Santiago didn't open with a product demo or a framework overview. He opened with data — specifically, the DevOps Research and Assessment (DORA) metrics, a large-scale survey of software teams across the industry that categorizes organizations into four maturity buckets: elite, high, medium, and low performers. The distribution is roughly normal, with most teams clustering in the middle and smaller tails at each end.

MetricElite PerformersLow Performers
Deployment FrequencyOn demandMonthly or less
Lead Time for Changes< 1 hour1–6 months
Change Failure Rate< 5%64%
Mean Time to Restore< 1 hour6+ months

The counterintuitive finding — the one Santiago specifically called out — is the change failure rate. Elite teams deploy on demand, potentially hundreds of times a day, and their deployments fail less than 5% of the time. Low performers deploy monthly and fail 64% of the time. The intuitive expectation is the opposite: constant change should produce more breakage. The data says otherwise.

Santiago's framing points toward smaller, more frequent changes as the mechanism, but I think there's another way to read it. Teams that have the testing maturity, tooling, and processes to deploy on demand with confidence are the same teams that have low failure rates. The causality may run in the other direction from how it's often presented: it's less that frequent deployment causes lower failure rates, and more that teams mature enough to ship constantly have already solved the problems that cause failures. Teams that lack that maturity are often constrained to less frequent deployments precisely because deploying is risky for them.

Common justifications from lower-performing teams tend to sound like:

  • Regression takes too long
  • We have too many manual tests
  • Our automation breaks too much
  • We keep missing defects

The elite performers have earned their deployment frequency by taking proactive steps to fix these issues. Either way, test quality is central to the picture.

The Brittle Selector Problem

Santiago's case for moving beyond scripted automation started with a precise diagnosis of why it fails. Selectors are implementation details. A test that locates a button by its CSS class name or DOM attribute is asserting something about how the code is structured. When the structure changes as new features are added or the UI is updated, the test breaks even when the feature works, creating a maintenance burden and eroding confidence in the automated test suite.

Left unchecked, the cost of keeping tests passing eventually exceeds the value they provide. Teams start skipping test runs, marking failures as known issues, ignoring them, or simply deleting tests that have become too expensive to maintain. For higher-performing teams, reliable automation is a sail. For lower-performing teams running brittle suites, it becomes an expensive anchor. The maintenance problem isn't new. Santiago's proposal was to sidestep it entirely: instead of describing UI elements through markup selectors, teach an AI to see and understand the page the way a human tester would.

Two things from the session are worth carrying into any conversation about this. Santiago shared a quote from Rajesh Natarajan, Senior Director of Quality Engineering at Hiscox, from a recent World Quality Report: "AI can do wonders for you, but not before you make yourself mature." Overlaying AI on a broken testing foundation just accelerates the failure. And a fellow attendee named Emily offered the most practical advice of the day: start small, pick a specific component, iterate.
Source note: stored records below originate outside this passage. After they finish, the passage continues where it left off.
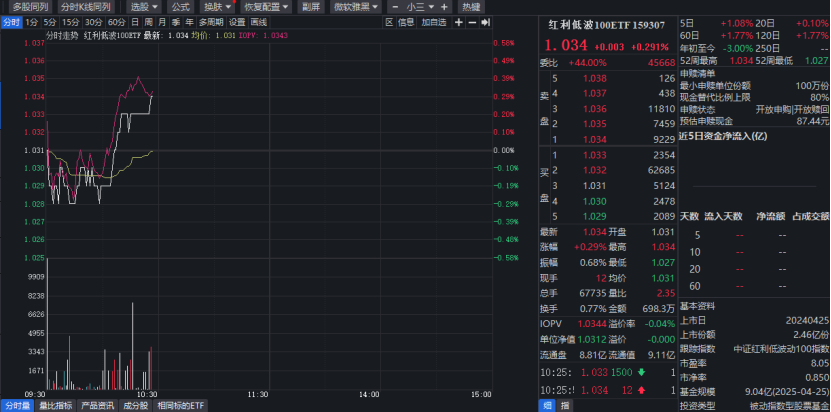The height and width of the screenshot is (412, 831).
Task: Open the 成分股 bottom tab
Action: click(x=135, y=406)
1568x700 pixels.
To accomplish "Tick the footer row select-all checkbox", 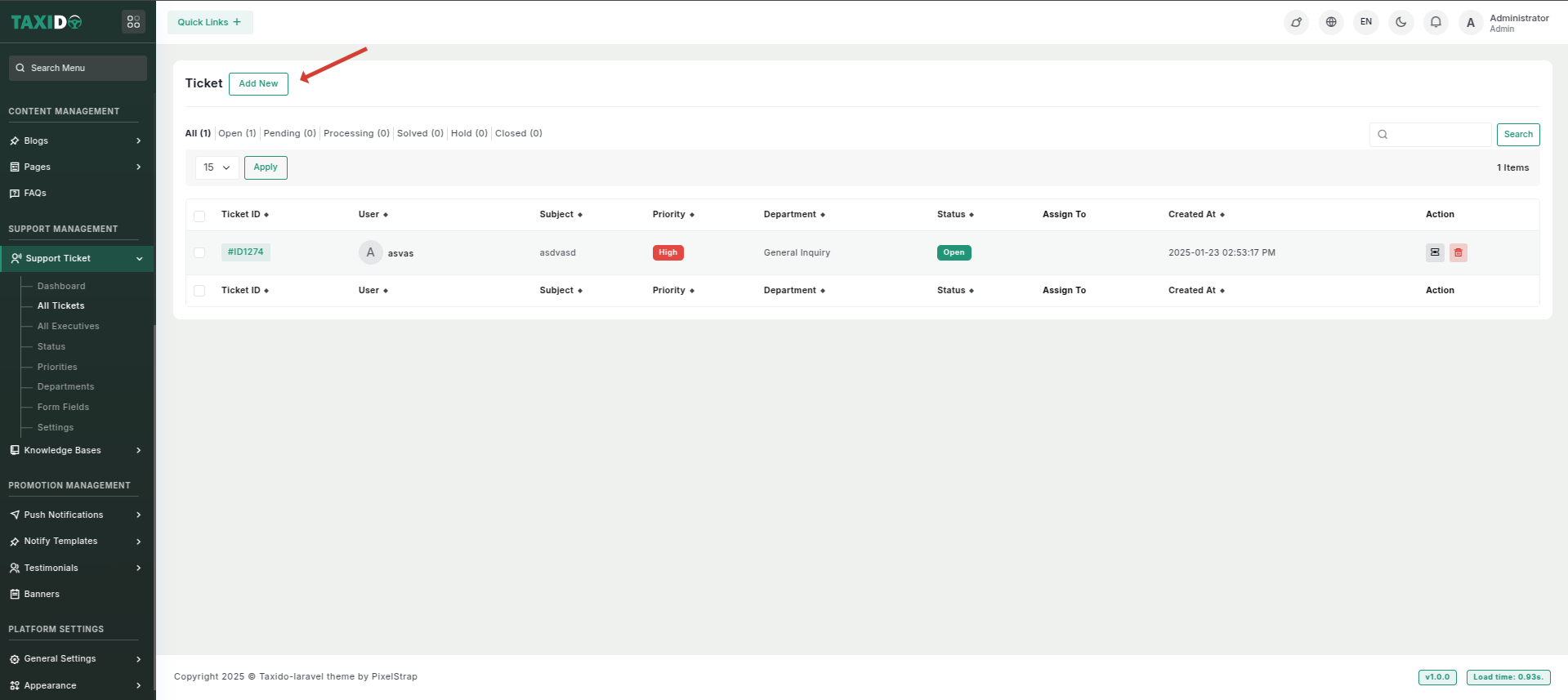I will click(x=199, y=291).
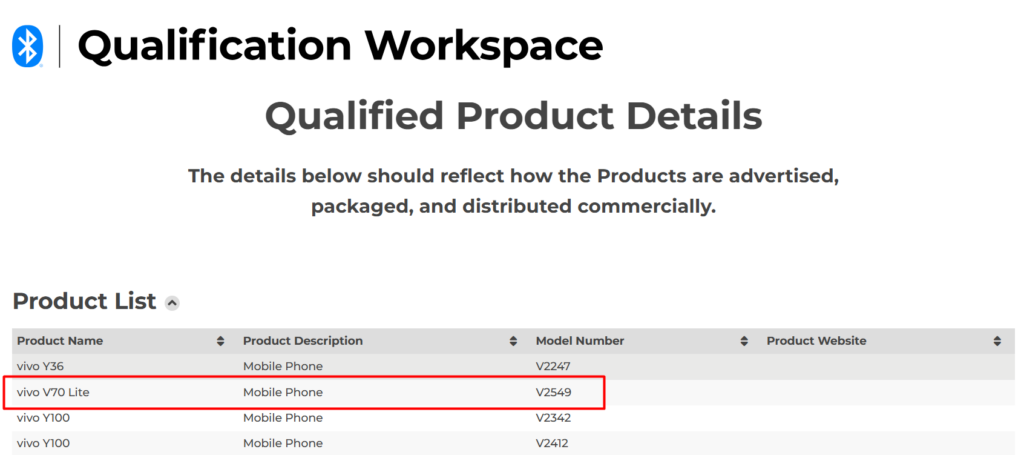Click the Product Name sort arrows

pyautogui.click(x=221, y=341)
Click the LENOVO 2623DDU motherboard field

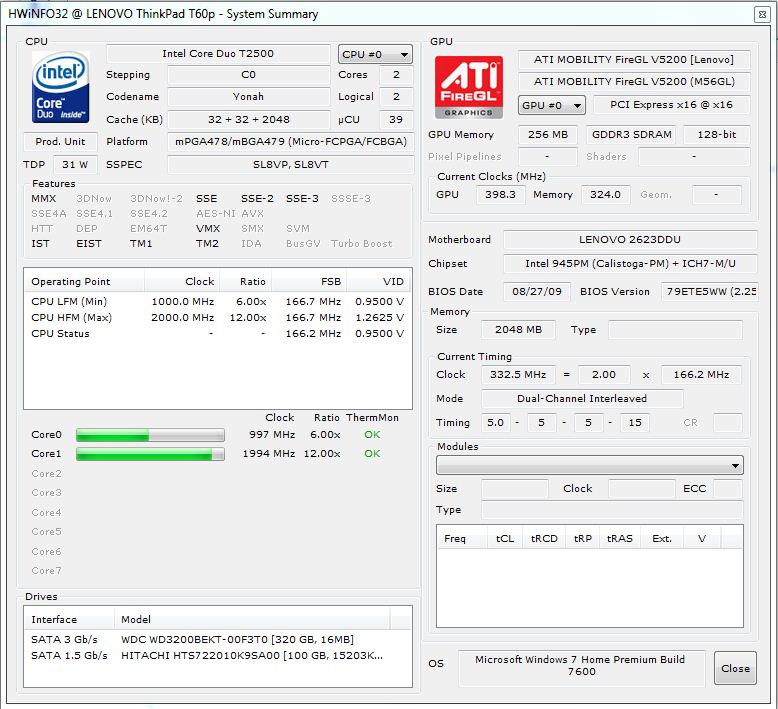[x=630, y=240]
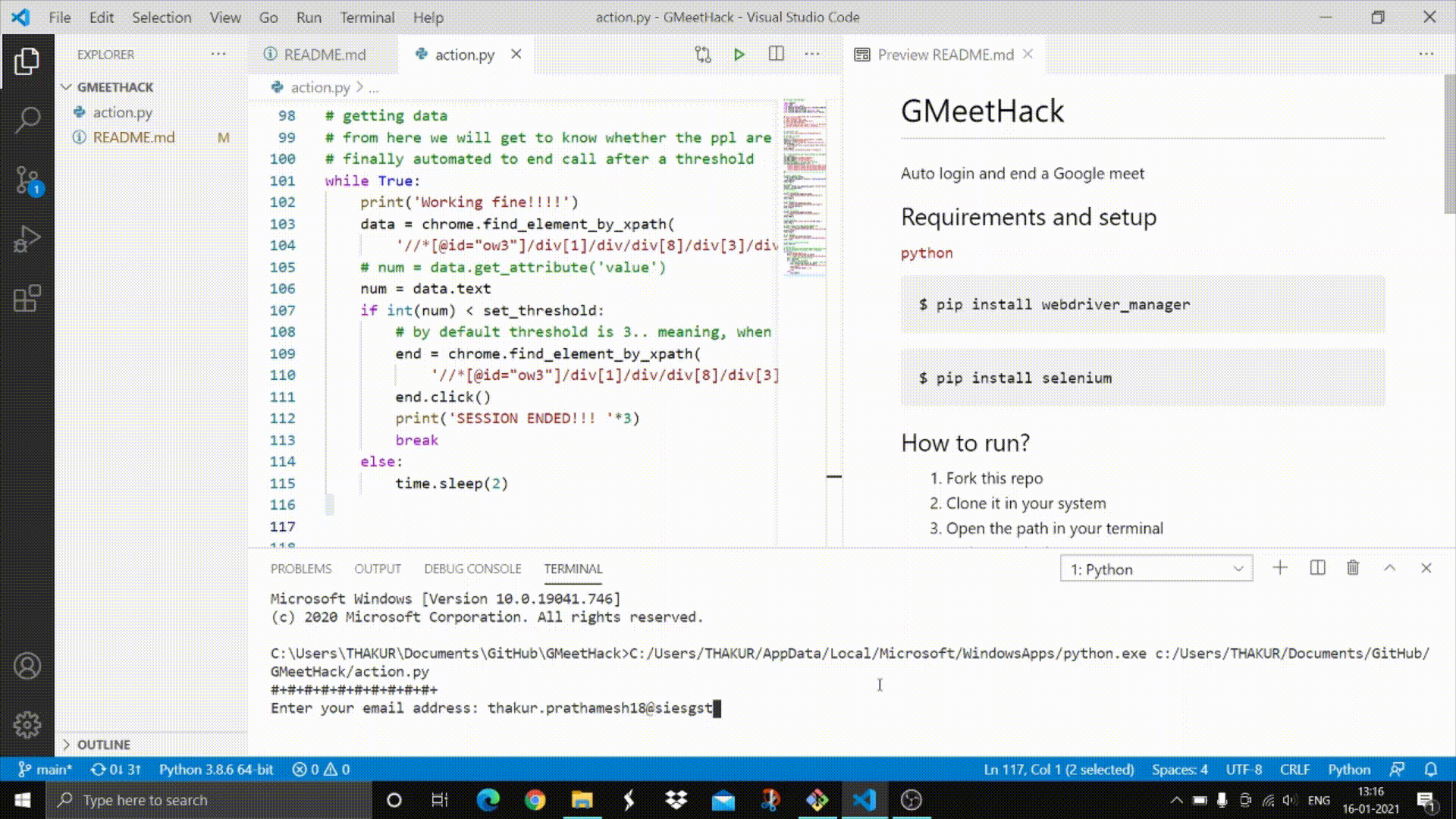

Build a planner first, get that right, then move on to the next problem. One component, not an entire framework or platform migration.

In other words:

  1. Experiment first with a small component
  2. Fix your foundation before adding AI on top

AI Visual Testing: How Santiago's Team Does It

Santiago's core argument for computer vision is direct: "Computer vision is the evolution of the CSS selectors and the XPath selectors." A human tester (or user) doesn't know or care what class name a button has — they see a button and know what it does. A vision model can do the same thing. Instead of describing UI elements by how they're coded, you describe them by how they look. The selector problem dissolves when your automation sees the page the same way a person does.
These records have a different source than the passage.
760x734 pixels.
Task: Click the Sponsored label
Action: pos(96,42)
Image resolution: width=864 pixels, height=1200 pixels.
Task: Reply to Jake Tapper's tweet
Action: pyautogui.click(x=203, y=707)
Santiago walked through the computer vision capability hierarchy, which maps roughly to how precisely you need your model to understand the UI:

  1. Classification — What is this element? ("This is a button.")
  2. Classification + Localization — What is it and where is it? (Adds a bounding box.)
  3. Object Detection — Multiple elements identified and located simultaneously.
  4. Instance Segmentation — Pixel-level identification of each individual element.

For test automation purposes, Object Detection is the practical sweet spot — you need to know what elements are present and where they are so an agent can interact with them. Full instance segmentation is more precision than the problem typically requires.

This isn't purely theoretical. Before ChatGPT and large language models, Santiago's team at TestAI used computer vision to automate BIOS testing for a major client — a case where there was no DOM, no selectors, no framework to fall back on. They ran an HDMI capture card inline to grab screenshots and built a vision model specifically for the BIOS interface. It worked. That story is worth remembering because it illustrates where computer vision isn't just a better approach — it's the only approach.

What makes his current research unusual is the depth behind it. His fine-tuned vision model was trained on 50,000 labeled screenshots, with the labeling work crowdsourced through approximately 70 students at FIU over time. That represents years of serious research investment, and it's what makes his model actually work rather than roughly work. He also introduced lower-barrier entry points for teams wanting to experiment: Teachable Machine from Google for no-code model training on your own images, Google Cloud Vision for pre-trained element identification, and Roboflow for dataset management and model training.

In the tutorial's hands-on exercise I partnered up with my coworker, Michael Brewer, to train and use Google's Teachable Machine to see how accurate it was in identifying our different faces.

Here I am (left) with my coworker Michael Brewer (right) trying out the accuracy of AI image recognition in Google's Teachable Machine during the session's hands-on exercise

The Indeed Production Story: Agents Running in the Wild

The section that made the session concrete was the Indeed deployment. Santiago's teams at Indeed are running approximately 50 autonomous agents in production — on their backend microservices, where his teams own the APIs and infrastructure rather than the UI. The concepts from the tutorial apply broadly, but it's worth noting the production deployment is backend-focused.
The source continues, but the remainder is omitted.